Justification for read-across between ATMP acid and DTPMP sodium salt:
DTPMP acid is a member of the DTPMP category, which is comprised of the acid form and various salts of the same acid. DTPMP is an example of the aminomethylenephosphonic acid class. The justification for read across of a property to a DTPMP registration data set from a study conducted with a different phosphonate is considered as scenario 2.
The registration substance shares a common chemistry to other aminomethylenephosphonates which incorporate alkyl backbones with one or more tertiary amine centres and multiple methylphosphonate groups present. DTPMP acid (CAS 15287-60-8) has three amine centres (five methylphosphonate groups), connected by ethyl chains. ATMP acid (CAS 6419-19-8) has three methylphosphonate groups connected by a central amine nitrogen. Typically, impurities include residual inorganic acids/salts and organic by-products from manufacturing. As well as being structural analogues, both phosphonates have consistent chemical properties including high MW (573 and 299 respectively), very low log Kow (<-3 for both substances) and are highly soluble in water. Both DTPMP and ATMP are very strong chelators with the ability to bind to inorganic surfaces. They undergo photodegradation and bind strongly and effectively irreversibly to substrates including soil and sediment. The substances in question generally posses similar physicochemical properties and are not readily biodegradable.

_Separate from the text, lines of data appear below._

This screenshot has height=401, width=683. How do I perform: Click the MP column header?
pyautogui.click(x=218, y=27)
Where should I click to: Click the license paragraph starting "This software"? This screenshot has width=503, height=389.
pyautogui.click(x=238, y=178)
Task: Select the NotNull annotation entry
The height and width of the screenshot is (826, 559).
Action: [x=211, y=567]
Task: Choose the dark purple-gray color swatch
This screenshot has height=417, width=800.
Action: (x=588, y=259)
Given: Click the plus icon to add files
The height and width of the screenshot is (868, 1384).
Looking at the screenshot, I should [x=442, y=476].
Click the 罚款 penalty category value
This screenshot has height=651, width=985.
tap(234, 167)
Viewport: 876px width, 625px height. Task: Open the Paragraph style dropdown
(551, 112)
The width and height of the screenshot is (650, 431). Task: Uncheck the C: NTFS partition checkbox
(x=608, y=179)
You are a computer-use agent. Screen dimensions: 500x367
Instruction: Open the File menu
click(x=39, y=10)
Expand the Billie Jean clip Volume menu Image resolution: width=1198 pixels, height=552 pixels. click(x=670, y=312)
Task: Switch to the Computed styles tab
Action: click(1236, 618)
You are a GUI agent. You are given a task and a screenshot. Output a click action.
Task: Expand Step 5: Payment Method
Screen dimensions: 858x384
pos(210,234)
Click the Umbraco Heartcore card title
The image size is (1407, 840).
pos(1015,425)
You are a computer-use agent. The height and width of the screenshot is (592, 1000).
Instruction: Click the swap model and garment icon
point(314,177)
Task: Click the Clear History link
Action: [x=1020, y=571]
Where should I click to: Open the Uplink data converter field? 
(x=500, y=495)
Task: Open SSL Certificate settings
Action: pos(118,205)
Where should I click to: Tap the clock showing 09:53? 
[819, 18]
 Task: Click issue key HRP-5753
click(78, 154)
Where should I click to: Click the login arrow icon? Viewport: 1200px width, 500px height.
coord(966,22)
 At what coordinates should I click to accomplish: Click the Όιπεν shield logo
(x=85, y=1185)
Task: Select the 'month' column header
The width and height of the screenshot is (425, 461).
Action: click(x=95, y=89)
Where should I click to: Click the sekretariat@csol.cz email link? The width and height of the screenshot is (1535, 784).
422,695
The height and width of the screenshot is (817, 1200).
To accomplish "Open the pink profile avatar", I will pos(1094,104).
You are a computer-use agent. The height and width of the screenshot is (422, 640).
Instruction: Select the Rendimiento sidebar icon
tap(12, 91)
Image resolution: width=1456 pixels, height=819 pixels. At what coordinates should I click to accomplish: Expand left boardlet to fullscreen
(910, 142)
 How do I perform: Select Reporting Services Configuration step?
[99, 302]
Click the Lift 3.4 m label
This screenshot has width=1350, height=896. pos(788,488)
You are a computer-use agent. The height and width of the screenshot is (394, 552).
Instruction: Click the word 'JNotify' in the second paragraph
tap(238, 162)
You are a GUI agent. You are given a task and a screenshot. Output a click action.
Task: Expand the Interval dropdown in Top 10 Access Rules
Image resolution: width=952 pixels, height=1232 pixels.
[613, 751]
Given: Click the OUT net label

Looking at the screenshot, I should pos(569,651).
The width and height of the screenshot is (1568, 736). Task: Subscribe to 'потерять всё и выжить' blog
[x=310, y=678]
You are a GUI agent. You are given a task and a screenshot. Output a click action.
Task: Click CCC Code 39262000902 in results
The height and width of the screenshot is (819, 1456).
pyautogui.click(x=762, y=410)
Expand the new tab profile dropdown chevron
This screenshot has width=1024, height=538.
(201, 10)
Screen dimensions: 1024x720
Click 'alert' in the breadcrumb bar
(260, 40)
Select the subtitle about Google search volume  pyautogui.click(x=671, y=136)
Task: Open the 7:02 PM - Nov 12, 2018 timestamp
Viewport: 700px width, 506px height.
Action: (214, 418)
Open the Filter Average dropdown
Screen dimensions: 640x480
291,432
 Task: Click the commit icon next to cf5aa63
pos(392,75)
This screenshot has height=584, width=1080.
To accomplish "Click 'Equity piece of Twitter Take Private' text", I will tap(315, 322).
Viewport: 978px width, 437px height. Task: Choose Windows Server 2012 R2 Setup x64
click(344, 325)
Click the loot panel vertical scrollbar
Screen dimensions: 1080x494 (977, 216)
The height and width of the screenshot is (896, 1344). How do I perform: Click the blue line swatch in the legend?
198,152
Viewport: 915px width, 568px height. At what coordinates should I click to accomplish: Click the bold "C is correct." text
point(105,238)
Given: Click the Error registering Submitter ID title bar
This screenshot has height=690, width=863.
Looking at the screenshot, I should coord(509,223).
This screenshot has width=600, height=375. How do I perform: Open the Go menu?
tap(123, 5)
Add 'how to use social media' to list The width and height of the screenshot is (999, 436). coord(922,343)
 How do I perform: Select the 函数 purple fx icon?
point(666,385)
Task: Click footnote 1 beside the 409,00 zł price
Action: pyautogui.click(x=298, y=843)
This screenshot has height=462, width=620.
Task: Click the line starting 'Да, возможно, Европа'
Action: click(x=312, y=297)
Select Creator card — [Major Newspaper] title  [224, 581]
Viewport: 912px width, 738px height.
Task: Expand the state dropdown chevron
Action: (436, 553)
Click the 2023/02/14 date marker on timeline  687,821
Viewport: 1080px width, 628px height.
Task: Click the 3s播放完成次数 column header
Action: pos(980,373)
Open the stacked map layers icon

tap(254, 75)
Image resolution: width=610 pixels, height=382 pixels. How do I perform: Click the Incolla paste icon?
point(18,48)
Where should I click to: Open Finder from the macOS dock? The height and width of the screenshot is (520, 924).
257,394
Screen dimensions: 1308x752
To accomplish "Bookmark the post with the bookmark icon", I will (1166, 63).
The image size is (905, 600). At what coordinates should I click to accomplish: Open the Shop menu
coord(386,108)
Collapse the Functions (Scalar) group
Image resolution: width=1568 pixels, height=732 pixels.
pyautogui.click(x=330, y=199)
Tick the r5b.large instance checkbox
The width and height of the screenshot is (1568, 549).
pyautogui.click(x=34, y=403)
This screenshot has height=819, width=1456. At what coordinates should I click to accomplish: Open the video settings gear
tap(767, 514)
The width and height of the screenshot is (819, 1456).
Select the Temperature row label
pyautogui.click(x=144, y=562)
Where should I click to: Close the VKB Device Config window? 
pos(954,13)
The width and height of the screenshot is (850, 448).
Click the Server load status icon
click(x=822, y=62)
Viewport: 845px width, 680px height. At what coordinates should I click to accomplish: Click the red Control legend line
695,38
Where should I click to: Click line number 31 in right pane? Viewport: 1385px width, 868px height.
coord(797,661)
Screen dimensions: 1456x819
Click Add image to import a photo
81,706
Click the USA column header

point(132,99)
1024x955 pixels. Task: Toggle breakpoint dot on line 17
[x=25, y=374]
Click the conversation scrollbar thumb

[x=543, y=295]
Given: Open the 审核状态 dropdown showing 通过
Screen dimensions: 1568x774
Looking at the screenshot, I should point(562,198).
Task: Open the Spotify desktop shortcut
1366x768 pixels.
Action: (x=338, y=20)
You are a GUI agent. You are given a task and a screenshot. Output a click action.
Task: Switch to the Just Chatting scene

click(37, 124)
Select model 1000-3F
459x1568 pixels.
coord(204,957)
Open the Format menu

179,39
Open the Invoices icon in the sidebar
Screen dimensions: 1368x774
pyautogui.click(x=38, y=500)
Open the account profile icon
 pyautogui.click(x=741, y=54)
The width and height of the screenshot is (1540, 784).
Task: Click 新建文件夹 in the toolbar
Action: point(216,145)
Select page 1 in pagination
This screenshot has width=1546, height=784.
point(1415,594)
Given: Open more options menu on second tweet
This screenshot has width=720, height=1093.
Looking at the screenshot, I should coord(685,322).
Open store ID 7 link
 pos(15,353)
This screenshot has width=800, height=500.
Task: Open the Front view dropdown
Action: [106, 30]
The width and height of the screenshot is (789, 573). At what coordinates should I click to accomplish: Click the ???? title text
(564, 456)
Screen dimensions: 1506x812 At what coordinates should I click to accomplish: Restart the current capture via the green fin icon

In addition to the similarity in physico-chemical properties, the read-across for this short-term exposure endpoint is supported by similar short-term aquatic ecotoxicity. Both DTPMP and ATMP indicate very low short-term toxicity to freshwater invertebrates (7500 and 300 mg/l respectively). Short-term toxicity to fish is also low for DTPMP and ATMP with LC50 values of 216 and 160 mg/l respectively and furthermore long-term NOEC for toxicity to fish is around 25 mg/l for both substances. In the present context, the effect of the alkaline metal counter-ion will not be significant. For ammonium salts, the role of ammonia is given due consideration. In biological systems and the environment, polyvalent metal ions will be present, and the phosphonate ions show very strong affinity to them. Further information on the analogue read-across from the ATMP category to the DTPMP category is presented in IUCLID Section 13 and Annex 5 of the CSR.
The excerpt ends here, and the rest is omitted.